Writing system from Elam

Linear Elamite was a writing system used in Elam during the Bronze Age between c. 2300 and 1850 BCE, and known mainly from a few extant monumental inscriptions. It was used contemporaneously with Elamite cuneiform and records the Elamite language. The French archaeologist François Desset and his colleagues have argued that it is the oldest known purely phonographic writing system, although others, such as the linguist Michael Mäder, have argued that it is partly logographic.

There have been multiple attempts to decipher the script, aided by the discovery of a limited number of multilingual and bigraphic inscriptions. Early efforts by Carl Frank (1912) and Ferdinand Bork (1905, 1924) made limited progress. Later work by Walther Hinz and Piero Meriggi furthered the work. Starting in 2018, Desset outlined some of his proposed decipherments of the script accomplished with a team of other scholars. Their proposed near-complete decipherment was published in 2022, being received positively by some researchers (Note: Such as Manfred Krebernik, an expert on Near Eastern Studies at the University of Jena; Matthew Stolper, an Assyriologist at the University of Chicago; Piotr Steinkeller, an Assyriologist at Harvard University.) while others (Note: Such as Michael Mäder, linguist at the University of Bern.) remain sceptical until detailed translations of texts have been published.

Collected data entries
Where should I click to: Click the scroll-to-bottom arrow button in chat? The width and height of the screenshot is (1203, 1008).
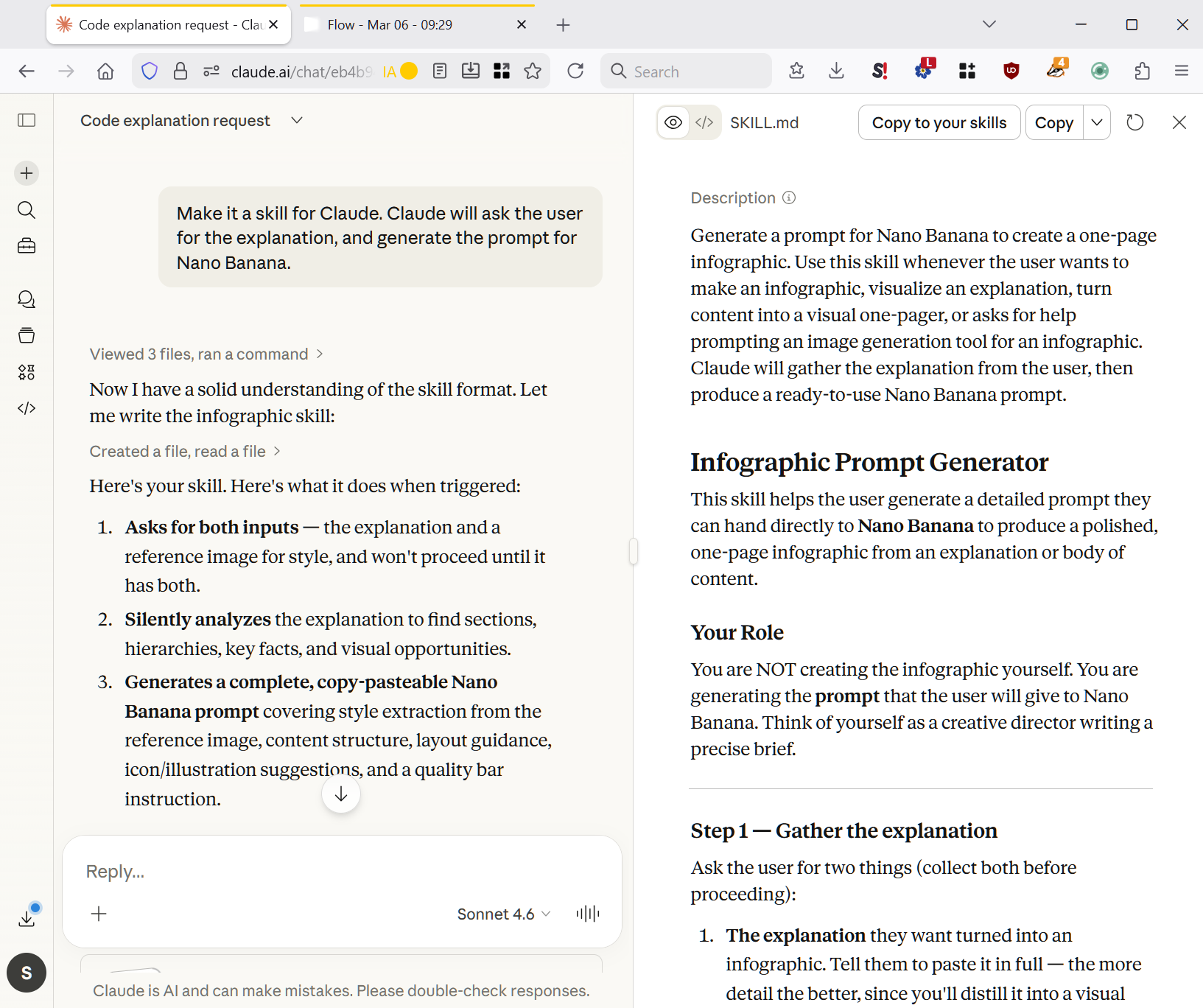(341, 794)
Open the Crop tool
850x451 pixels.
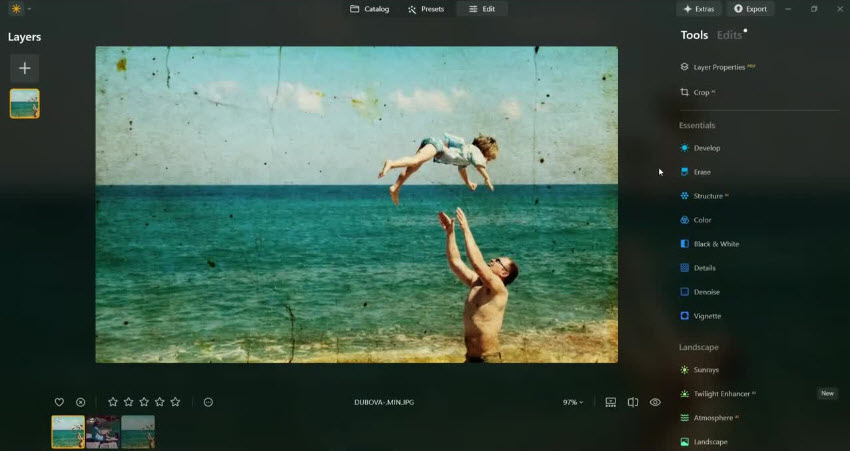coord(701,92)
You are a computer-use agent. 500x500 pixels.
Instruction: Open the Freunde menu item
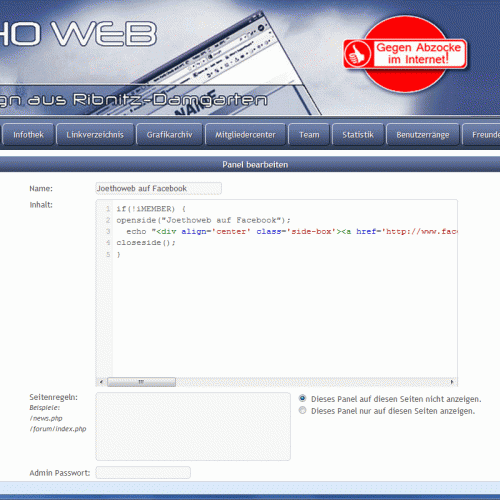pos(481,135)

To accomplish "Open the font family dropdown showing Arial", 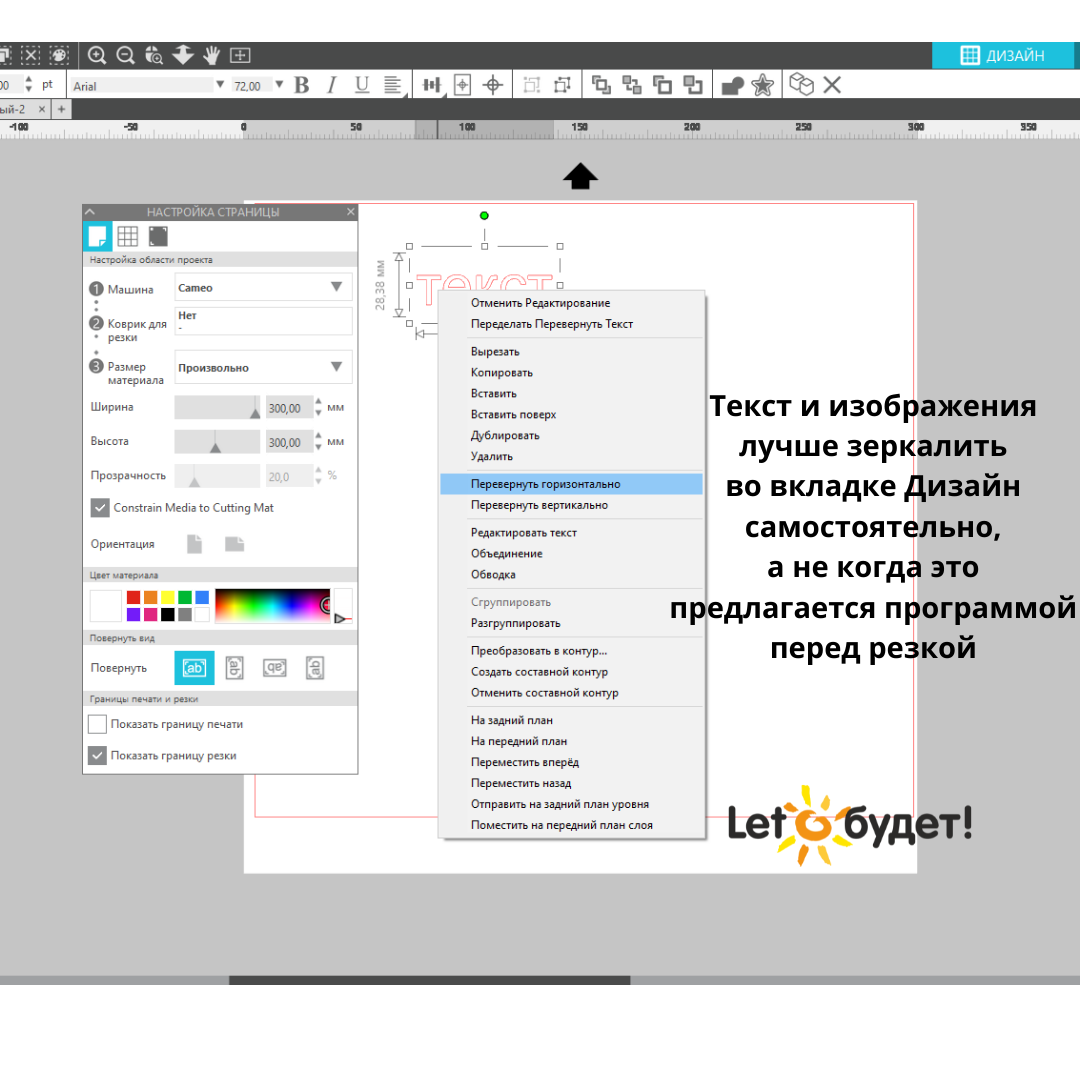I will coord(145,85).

Problems to work on:
A. Please revise everything from "Writing system from" down to "is partly logographic." in the Linear Elamite passage, putting "phonetic" where "phonographic" stands.
B. Pick up the Linear Elamite passage after its final sentence and carry it on.

Responses by task:
A.
Writing system from Elam

Linear Elamite was a writing system used in Elam during the Bronze Age between c. 2300 and 1850 BCE, and known mainly from a few extant monumental inscriptions. It was used contemporaneously with Elamite cuneiform and records the Elamite language. The French archaeologist François Desset and his colleagues have argued that it is the oldest known purely phonetic writing system, although others, such as the linguist Michael Mäder, have argued that it is partly logographic.

B.
== History ==

It is often argued that Linear Elamite is derived from the older Proto-Elamite writing system. (Note: (Desset, Tabibzadeh, Kervran & Basello 2022): "Here we put forward the hypothesis that Proto-Elamite and Linear Elamite scripts were probably not two different writing systems, but the same system at two different chronological stages of evolution"; with footnote 122: "As has previously been proposed by Gelb (1963), Reiner (1969), Meriggi (1971), Steve (2000), and Grillot (2008). For an opposite view, see Englund (2004).") The earliest evidence for the use of Linear Elamite script in Susa has been traditionally associated with the rule of king Puzur-inshushinak. He came to power sometime around 2150 BCE.

There is also evidence that the script was used even earlier, such as in 2300 BCE, but this has not been fully confirmed.

The use of Linear Elamite continued after 2100 BCE, and the death of King Puzur-Shushinak, last ruler of the Awan Dynasty in Susa. After his death, Susa was overrun by the Third dynasty of Ur, while Elam fell under control of the Shimashki dynasty, also Elamite of origin.

In 2018, substantial new Linear Elamite texts became available to scholars, which created improved conditions for decipherment. These are the texts associated with the Sukkalmah Dynasty (1900–1500 BCE).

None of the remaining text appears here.